REQUEST
Convert the entries below into a two-column CSV with the headers instruction and response. Give one row per entry, with its text and its answer each in a single quoted field, line breaks replaced by spaces, and the pictures left out.

MATERIAL FOR THE TASK
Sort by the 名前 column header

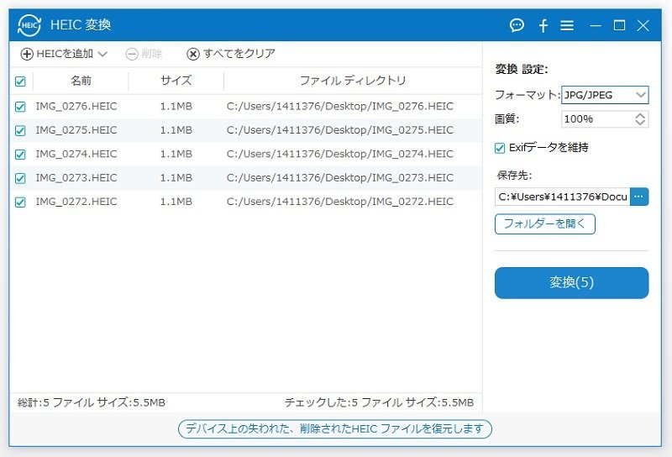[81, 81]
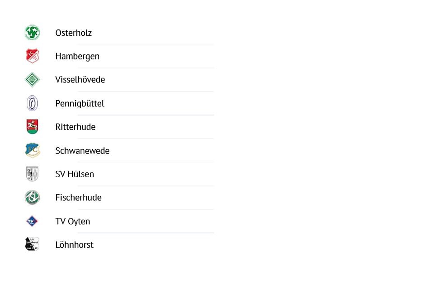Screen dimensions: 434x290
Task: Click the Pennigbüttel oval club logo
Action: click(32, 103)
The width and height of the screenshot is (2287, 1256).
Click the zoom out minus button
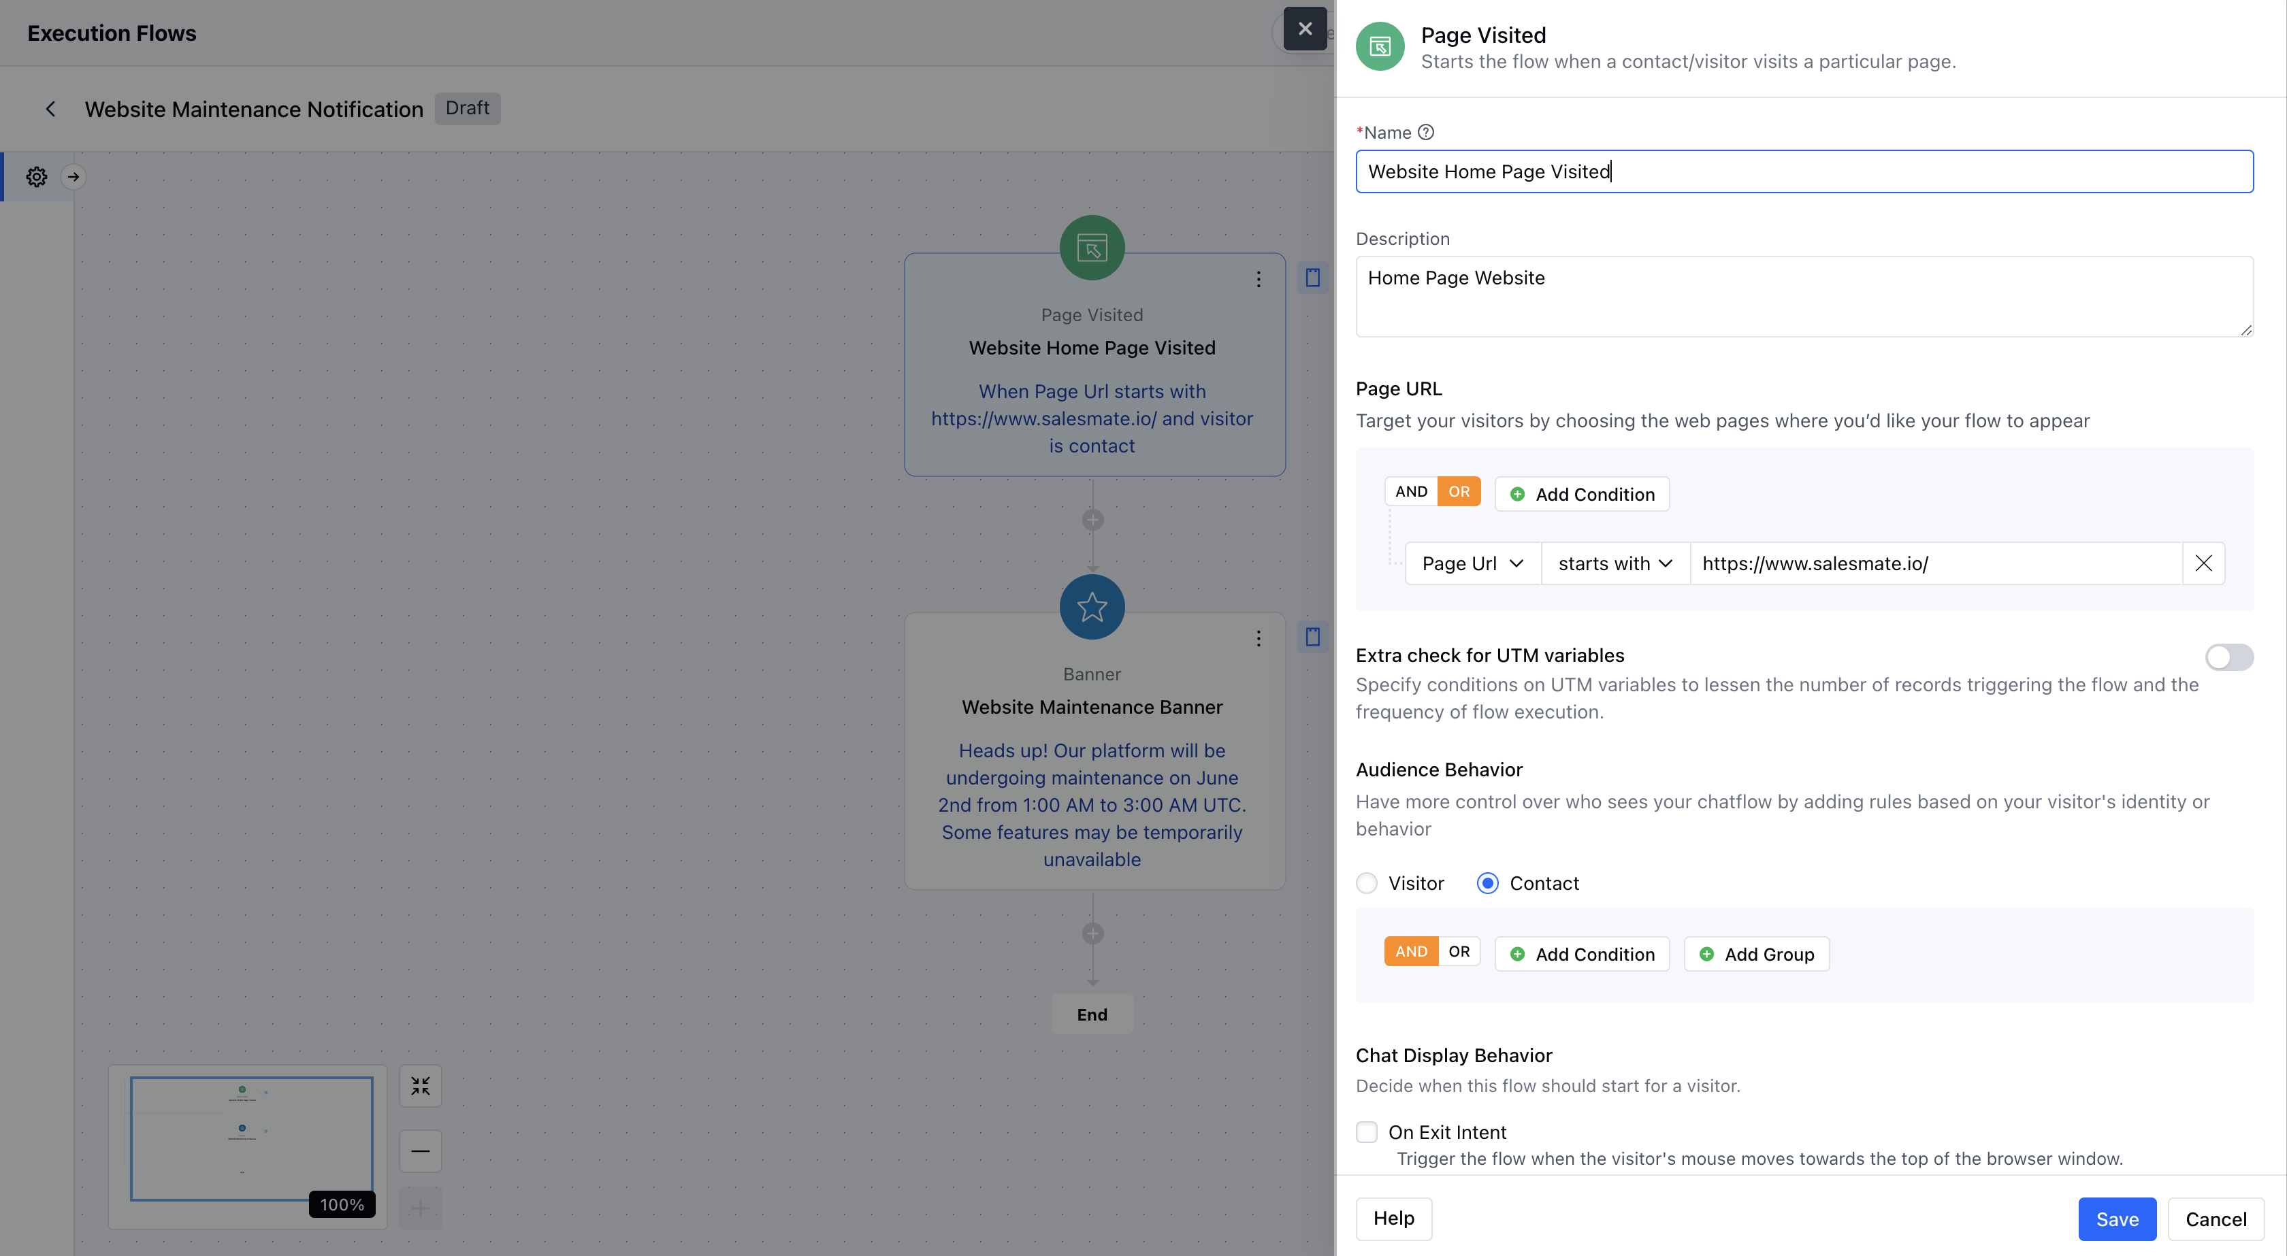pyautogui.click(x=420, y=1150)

CORRECT ANSWER
instruction,response
"Sort by the 名前 column header","[81, 81] Screen dimensions: 434x290 Task: Click the Pennigbüttel oval club logo Action: click(32, 103)"
"The width and height of the screenshot is (2287, 1256). Click the zoom out minus button","pyautogui.click(x=420, y=1150)"